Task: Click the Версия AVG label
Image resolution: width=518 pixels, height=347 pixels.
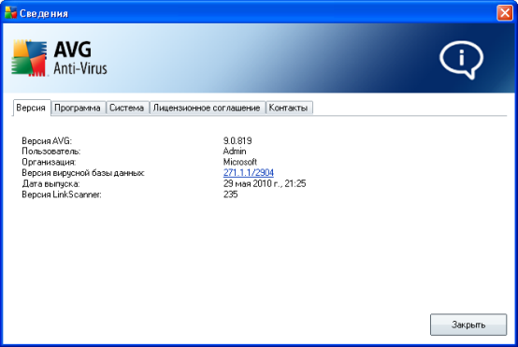Action: [x=47, y=141]
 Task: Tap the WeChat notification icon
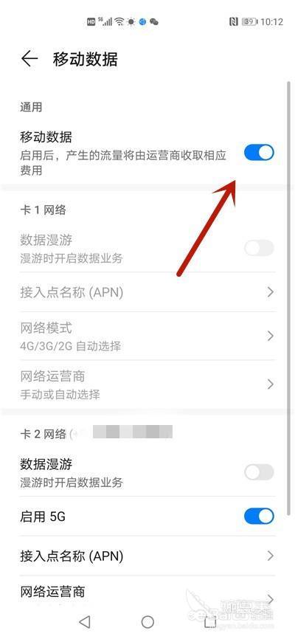click(154, 21)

● ● ● ● ●

TASK OBJECTIVE:
Only the records, copied exactly and free of pictures, belong in the answer.

COMPLETED TASK:
Task: Click the Версия AVG label
Image resolution: width=518 pixels, height=347 pixels.
Action: [x=47, y=141]
 Task: Tap the WeChat notification icon
click(154, 21)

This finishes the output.